Now, in the fourth season of his return, Redskins fans have no idea what will happen next in the team's obsessively followed saga. No one predicted the 6-10, 10-6, 5-11 records since Gibbs return. Either success (he's a great coach) or failure (he's been away too long) would have seemed reasonable. But a playoff victory followed by sudden collapse, even as the team spent millions on free agents and glamour coaches, has defied every expectation.
As a result of this perverse progression, fans can imagine almost any fate for this season's team. That wide range of possibilities, from vindication for a fine man to something that tastes like undeserved embarrassment, gives this season its extra dose of adrenalin.
One player, more than any other, will determine which direction this franchise takes. He wears No. 17 and, for several minutes last night, it looked as if his left knee might be in tatters. Instead, Campbell walked away unhurt, like a NASCAR driver from a five-flip 10-car crash.
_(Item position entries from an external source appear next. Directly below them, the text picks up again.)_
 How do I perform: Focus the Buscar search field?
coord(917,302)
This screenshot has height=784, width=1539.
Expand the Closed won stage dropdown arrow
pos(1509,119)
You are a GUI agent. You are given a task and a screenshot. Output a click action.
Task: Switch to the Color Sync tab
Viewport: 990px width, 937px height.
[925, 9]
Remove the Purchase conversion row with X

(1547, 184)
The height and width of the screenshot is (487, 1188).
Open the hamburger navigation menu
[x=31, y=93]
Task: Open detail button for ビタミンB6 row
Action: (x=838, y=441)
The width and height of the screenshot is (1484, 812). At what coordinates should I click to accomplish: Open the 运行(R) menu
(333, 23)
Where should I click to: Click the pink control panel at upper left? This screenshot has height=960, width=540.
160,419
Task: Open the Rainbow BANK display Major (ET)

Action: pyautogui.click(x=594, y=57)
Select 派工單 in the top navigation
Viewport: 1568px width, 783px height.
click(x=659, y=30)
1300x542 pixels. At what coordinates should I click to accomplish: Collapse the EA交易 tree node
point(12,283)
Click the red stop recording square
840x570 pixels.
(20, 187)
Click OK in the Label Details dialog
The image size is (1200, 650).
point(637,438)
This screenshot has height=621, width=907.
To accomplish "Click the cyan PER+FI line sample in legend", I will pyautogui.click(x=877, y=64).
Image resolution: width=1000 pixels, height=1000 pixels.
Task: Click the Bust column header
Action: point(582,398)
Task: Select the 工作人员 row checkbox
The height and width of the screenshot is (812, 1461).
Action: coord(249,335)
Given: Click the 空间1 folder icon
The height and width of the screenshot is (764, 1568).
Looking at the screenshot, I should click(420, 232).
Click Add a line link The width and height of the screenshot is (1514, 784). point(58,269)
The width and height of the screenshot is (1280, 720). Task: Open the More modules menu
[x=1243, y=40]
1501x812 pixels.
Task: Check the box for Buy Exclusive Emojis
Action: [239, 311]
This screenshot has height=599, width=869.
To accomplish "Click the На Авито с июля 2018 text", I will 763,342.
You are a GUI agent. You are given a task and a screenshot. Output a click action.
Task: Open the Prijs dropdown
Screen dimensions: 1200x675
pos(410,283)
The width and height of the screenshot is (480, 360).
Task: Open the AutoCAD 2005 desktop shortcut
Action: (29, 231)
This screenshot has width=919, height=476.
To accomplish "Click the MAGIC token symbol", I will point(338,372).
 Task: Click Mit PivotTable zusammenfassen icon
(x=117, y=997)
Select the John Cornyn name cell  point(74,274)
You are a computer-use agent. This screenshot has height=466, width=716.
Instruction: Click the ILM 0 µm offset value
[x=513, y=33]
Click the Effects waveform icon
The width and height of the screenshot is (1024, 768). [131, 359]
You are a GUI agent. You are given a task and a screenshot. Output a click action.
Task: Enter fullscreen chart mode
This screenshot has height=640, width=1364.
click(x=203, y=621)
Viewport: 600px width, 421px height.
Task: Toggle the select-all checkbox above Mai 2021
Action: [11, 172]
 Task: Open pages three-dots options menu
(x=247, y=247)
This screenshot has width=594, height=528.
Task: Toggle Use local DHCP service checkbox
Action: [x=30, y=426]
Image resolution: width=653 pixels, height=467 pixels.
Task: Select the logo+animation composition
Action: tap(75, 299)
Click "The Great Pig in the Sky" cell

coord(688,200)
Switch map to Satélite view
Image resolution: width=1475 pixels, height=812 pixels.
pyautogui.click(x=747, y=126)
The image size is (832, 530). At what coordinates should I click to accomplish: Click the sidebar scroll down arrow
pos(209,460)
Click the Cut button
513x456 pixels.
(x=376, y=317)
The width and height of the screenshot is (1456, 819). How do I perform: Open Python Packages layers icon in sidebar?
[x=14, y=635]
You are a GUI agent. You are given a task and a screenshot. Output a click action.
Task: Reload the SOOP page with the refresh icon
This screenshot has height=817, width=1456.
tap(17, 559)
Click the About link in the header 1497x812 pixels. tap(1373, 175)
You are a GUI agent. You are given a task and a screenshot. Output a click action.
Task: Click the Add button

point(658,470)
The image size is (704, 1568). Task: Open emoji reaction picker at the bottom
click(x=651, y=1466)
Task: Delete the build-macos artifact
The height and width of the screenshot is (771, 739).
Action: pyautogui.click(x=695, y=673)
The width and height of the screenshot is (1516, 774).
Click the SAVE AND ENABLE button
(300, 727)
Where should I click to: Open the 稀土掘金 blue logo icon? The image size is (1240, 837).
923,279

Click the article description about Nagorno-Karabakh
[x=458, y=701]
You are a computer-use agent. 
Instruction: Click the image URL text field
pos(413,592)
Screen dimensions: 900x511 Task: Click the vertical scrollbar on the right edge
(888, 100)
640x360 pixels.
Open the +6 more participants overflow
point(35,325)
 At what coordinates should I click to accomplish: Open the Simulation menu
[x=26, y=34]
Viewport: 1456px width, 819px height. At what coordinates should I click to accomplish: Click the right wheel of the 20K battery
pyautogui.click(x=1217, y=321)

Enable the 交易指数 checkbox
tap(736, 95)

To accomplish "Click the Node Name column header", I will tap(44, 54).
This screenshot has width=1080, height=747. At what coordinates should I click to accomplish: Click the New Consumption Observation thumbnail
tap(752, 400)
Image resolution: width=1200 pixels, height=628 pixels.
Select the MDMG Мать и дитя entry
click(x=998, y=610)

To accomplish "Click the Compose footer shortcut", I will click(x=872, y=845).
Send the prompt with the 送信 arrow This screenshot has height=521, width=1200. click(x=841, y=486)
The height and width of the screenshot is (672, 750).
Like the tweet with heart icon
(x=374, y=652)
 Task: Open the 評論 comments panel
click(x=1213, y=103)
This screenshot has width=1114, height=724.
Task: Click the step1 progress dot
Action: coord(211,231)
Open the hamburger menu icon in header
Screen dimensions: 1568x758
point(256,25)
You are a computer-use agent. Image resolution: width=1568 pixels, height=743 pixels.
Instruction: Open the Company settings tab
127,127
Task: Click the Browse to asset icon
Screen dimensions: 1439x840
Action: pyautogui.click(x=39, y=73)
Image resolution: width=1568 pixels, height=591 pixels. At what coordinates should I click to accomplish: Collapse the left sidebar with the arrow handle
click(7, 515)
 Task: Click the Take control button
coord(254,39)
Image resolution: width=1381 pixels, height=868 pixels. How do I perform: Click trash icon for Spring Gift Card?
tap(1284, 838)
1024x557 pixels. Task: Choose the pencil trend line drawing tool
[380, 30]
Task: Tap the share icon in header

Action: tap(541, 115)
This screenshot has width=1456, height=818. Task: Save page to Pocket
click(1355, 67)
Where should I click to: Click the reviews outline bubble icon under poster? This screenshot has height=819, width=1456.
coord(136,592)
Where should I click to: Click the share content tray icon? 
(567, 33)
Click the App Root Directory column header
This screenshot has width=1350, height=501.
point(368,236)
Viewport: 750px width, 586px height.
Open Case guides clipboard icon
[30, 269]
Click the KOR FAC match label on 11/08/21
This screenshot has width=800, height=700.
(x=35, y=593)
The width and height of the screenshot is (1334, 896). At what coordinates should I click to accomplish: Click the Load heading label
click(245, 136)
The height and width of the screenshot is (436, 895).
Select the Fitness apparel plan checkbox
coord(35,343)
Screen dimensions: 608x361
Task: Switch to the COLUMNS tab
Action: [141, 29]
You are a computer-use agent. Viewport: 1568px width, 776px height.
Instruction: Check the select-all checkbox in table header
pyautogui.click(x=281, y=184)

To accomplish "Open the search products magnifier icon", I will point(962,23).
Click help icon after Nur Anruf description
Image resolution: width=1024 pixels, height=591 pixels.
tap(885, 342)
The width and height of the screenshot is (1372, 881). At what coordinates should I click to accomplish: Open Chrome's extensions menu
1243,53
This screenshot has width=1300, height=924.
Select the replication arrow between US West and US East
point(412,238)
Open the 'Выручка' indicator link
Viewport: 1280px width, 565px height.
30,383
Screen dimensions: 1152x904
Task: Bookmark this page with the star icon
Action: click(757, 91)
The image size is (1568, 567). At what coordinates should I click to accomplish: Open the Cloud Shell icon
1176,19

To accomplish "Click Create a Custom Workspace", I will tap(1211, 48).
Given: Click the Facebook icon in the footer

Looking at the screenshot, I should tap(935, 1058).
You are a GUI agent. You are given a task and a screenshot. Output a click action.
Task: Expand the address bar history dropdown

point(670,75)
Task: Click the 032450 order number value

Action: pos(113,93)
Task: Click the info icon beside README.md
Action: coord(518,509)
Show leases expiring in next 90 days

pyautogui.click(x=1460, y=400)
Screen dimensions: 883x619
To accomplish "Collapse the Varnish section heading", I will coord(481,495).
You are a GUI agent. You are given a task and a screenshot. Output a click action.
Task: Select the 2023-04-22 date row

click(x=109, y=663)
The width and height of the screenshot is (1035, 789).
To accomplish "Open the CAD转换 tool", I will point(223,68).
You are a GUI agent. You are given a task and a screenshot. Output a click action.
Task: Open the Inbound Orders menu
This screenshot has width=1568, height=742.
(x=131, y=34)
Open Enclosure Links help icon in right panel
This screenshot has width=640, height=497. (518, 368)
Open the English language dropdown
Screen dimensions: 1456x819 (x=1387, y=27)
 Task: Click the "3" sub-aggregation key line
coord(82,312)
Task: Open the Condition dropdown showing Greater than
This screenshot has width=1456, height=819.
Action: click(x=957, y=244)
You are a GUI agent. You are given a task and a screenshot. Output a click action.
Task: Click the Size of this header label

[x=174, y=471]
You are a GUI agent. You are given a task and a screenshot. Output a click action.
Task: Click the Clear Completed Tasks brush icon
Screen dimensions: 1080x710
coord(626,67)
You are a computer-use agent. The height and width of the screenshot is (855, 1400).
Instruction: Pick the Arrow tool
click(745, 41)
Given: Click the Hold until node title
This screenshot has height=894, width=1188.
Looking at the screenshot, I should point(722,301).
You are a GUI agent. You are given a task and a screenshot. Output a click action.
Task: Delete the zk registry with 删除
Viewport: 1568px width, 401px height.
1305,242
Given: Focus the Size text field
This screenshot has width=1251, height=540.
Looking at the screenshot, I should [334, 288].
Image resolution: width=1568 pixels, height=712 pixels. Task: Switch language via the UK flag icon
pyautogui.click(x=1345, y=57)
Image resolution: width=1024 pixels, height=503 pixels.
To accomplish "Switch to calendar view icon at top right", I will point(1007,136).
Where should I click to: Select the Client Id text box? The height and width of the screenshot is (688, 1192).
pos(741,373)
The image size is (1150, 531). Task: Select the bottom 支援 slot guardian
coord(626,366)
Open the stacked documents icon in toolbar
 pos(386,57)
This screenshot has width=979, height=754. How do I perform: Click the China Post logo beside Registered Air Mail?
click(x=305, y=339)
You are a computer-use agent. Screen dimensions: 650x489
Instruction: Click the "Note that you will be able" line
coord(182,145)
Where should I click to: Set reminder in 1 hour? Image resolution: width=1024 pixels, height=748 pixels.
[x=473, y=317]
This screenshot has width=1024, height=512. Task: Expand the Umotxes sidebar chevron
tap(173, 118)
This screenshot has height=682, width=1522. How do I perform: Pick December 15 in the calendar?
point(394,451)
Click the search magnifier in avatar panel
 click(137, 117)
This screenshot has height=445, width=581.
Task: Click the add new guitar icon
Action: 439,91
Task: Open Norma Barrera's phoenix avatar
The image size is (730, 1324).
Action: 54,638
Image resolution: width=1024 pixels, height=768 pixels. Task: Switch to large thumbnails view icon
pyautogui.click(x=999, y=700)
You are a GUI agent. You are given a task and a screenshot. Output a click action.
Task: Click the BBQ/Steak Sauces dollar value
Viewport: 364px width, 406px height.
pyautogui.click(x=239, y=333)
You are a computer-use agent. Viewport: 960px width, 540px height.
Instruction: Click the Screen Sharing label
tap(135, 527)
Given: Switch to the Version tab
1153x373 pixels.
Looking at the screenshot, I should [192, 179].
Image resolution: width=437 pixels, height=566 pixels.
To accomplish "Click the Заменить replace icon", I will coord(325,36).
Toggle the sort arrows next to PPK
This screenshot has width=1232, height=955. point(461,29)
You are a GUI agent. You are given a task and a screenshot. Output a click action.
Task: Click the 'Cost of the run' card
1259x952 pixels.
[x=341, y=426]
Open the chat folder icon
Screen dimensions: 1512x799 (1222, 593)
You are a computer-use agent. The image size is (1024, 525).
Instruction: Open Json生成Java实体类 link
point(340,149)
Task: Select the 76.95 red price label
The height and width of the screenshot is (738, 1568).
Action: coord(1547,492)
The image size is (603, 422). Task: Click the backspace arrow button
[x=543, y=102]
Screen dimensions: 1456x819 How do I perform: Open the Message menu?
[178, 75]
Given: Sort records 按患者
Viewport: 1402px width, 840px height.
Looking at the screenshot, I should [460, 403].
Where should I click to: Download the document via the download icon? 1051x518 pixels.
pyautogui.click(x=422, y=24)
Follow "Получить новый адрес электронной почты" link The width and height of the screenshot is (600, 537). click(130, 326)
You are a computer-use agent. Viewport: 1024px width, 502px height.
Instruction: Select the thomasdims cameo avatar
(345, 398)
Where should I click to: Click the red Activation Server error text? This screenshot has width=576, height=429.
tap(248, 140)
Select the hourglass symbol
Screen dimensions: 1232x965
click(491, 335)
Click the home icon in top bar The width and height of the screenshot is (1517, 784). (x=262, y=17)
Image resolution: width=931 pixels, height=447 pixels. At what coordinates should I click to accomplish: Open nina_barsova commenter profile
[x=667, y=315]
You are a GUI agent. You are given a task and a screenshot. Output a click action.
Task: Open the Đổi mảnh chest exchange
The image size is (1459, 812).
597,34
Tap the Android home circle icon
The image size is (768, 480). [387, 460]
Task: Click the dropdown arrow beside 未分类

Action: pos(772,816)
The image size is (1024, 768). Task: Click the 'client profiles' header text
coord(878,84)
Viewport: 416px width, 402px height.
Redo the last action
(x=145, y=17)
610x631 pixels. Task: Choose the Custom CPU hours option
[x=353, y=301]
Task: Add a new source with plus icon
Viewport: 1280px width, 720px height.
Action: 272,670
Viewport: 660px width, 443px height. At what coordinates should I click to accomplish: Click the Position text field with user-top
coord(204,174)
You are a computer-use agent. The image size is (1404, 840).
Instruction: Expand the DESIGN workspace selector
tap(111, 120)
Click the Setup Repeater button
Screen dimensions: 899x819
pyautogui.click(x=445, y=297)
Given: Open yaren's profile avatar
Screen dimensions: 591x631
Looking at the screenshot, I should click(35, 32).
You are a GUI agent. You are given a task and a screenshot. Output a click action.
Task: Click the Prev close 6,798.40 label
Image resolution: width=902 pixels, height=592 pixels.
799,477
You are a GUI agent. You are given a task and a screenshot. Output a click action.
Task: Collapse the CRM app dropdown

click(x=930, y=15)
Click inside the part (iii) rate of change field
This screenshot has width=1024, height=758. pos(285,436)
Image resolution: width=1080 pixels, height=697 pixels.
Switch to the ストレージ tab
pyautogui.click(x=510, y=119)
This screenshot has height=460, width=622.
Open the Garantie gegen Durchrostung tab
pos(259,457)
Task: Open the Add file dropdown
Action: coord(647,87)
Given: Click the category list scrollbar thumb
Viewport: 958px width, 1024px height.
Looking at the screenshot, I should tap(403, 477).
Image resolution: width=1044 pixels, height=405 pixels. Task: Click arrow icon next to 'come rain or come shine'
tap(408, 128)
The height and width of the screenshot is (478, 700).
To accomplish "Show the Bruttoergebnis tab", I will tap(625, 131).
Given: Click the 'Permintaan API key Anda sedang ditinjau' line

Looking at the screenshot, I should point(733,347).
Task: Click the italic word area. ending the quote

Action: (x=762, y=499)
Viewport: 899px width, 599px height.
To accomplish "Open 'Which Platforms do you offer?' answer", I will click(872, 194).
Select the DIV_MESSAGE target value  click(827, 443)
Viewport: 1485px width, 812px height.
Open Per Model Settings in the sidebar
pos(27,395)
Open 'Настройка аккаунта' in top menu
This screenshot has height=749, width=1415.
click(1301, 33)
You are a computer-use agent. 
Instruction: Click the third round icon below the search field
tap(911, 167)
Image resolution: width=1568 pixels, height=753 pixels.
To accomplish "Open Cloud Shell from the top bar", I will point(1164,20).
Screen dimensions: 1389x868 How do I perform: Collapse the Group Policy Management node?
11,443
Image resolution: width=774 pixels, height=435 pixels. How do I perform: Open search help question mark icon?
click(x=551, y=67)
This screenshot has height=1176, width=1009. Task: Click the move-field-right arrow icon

Once, when he was a young coach, Gibbs had an all-pro quarterback whose career was ended by a famous injury. Then, Gibbs had the time to replace Joe Theismann with Doug Williams and, later, Mark Rypien, and win two more Super Bowls.
Now, at 66, Gibbs is short on time. He has one more chance left to build a formidable team. Thanks to a strong knee and a little luck, he's going to take his shot with the quarterback of his choice -- Jason Campbell, a fellow who still has two legs.